Neurons, Activation Functions, Back-Propagation, Epoch, Gradient Descent: What are these?

Original article was published on Artificial Intelligence on Medium

Deep Learning: Why Now

Deep Learning and Neural Networks are here since the ’80s but not big leaps were done until recently due to the lack of strong processing power and data. Back in the ‘80s or ’90s storage memory was limited and expensive which meant we can’t load a lot of data to process. Also, CPU’s & GPU’s were very expensive and unaffordable. Nowadays you can spin up a high-end NVIDIA GPU and few Gigabytes of memory on AWS or GCP or Azure cloud for a few dollars.

Until Recently Processing Power & Memory weren’t sufficient for Deep Learning. Source.

To give you an idea of how expensive CPUs and memory were, just look at these ads from the mid-’90s. 16MB memory with 120MHz CPU for over $2000 was top of the line in the mid-’90s. Now lookup GPUs and memory on Amazon or at your local best buy and see how big of storage and strong processors are available for very affordable prices.

Deep Learning: What is it

Deep Learning is based on Neural Networks and they are meant to mimic the human brain which is the most powerful tool on the planet.

Deep vs. Shallow Neural Networks. Source.

These Neural networks are made of many Neurons, they have an input layer, an output layer, and hidden layers. Each input, output, or hidden node is a Neuron and has an Activation Function and serves a purpose for Neural Networks to learn. We will get into how they learn later in this article.
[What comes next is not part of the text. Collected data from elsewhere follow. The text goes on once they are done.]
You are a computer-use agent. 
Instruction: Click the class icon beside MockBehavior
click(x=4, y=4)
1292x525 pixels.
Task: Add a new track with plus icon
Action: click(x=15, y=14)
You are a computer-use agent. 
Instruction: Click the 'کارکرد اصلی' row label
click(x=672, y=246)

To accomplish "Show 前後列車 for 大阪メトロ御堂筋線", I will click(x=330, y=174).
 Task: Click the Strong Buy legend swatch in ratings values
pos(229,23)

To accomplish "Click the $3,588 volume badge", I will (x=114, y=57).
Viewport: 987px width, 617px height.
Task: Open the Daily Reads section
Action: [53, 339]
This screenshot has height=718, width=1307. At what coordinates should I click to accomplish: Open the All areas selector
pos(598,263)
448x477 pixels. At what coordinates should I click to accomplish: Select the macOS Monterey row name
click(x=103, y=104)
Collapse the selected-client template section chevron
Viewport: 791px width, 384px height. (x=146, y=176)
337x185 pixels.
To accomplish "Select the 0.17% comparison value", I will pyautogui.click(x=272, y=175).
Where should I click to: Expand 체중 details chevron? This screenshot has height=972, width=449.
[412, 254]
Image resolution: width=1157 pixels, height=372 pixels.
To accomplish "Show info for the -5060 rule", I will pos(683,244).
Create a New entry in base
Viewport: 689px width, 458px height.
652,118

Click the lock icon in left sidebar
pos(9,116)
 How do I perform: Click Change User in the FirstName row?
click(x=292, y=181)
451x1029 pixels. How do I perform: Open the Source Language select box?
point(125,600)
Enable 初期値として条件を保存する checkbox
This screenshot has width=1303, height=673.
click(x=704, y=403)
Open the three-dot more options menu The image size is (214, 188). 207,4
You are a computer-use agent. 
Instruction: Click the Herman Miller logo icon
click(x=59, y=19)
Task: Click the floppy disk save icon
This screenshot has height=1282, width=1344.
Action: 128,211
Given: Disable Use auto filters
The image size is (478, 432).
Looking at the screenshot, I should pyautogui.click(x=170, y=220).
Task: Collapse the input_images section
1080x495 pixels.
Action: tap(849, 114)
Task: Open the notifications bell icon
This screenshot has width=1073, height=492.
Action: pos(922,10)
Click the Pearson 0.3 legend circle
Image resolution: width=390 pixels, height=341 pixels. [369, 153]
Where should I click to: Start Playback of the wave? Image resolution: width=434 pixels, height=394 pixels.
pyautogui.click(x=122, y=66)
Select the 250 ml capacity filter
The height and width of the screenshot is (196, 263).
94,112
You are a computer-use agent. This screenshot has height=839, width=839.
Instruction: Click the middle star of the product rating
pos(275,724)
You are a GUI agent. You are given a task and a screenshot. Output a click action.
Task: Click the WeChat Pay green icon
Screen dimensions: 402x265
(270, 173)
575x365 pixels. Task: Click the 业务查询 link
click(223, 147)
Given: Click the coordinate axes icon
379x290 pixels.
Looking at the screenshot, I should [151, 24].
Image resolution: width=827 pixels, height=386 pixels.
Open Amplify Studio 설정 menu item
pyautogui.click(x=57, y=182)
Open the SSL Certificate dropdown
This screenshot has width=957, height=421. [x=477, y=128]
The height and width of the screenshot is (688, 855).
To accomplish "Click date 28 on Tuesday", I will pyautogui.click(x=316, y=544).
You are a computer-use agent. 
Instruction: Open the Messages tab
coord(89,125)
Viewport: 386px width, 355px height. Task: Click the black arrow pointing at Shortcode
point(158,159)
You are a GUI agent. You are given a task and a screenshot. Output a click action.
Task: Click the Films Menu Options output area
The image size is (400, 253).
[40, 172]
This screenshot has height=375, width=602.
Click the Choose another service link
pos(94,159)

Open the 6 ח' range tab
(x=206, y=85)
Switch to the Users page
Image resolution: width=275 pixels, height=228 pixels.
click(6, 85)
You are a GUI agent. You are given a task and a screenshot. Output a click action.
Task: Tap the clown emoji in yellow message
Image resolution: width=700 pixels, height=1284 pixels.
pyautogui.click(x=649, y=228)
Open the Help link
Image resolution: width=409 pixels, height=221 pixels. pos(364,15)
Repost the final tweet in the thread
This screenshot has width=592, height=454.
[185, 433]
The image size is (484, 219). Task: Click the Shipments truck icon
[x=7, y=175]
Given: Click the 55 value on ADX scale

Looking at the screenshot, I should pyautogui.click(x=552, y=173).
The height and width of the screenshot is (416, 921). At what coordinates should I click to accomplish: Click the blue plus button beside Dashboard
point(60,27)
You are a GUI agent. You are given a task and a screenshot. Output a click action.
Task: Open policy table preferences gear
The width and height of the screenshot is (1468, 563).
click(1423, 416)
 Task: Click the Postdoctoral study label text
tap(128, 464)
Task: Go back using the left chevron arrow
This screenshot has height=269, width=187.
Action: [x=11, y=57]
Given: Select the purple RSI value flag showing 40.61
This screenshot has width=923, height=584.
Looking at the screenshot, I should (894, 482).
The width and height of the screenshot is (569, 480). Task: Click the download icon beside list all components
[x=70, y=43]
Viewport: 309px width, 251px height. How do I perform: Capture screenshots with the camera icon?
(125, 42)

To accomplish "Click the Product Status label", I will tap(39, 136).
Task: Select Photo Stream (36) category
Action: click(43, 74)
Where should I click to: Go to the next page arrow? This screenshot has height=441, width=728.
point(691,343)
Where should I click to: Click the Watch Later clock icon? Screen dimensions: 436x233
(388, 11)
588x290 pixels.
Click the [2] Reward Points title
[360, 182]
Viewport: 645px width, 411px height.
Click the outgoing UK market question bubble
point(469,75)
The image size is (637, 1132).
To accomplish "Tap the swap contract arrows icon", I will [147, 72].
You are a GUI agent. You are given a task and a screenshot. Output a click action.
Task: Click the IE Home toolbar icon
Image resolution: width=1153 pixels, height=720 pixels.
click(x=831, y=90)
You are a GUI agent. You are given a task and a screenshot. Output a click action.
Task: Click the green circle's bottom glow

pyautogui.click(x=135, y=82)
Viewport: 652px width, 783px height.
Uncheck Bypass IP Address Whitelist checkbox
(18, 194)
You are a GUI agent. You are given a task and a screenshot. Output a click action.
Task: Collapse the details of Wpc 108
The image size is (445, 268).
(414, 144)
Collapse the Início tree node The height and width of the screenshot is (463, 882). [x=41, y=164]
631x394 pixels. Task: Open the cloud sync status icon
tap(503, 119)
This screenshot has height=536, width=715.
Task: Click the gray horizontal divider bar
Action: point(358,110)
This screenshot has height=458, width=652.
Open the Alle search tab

The more hidden layers the more Deep the Neural Network is. There are different opinions on what makes a Neural Network shallow vs. deep but the role of thumb is the more hidden layers the deeper the Neural network is, few hidden layers (some people say 2 or 3 layers) makes it shallow.

Upon learning these Neurons will have different weights, these weights are adjusted during learning. The Neurons’ weight adjustment is the result of learning. The weights get adjusted using Back-Propagation and Gradient Descent which is covered later in this article.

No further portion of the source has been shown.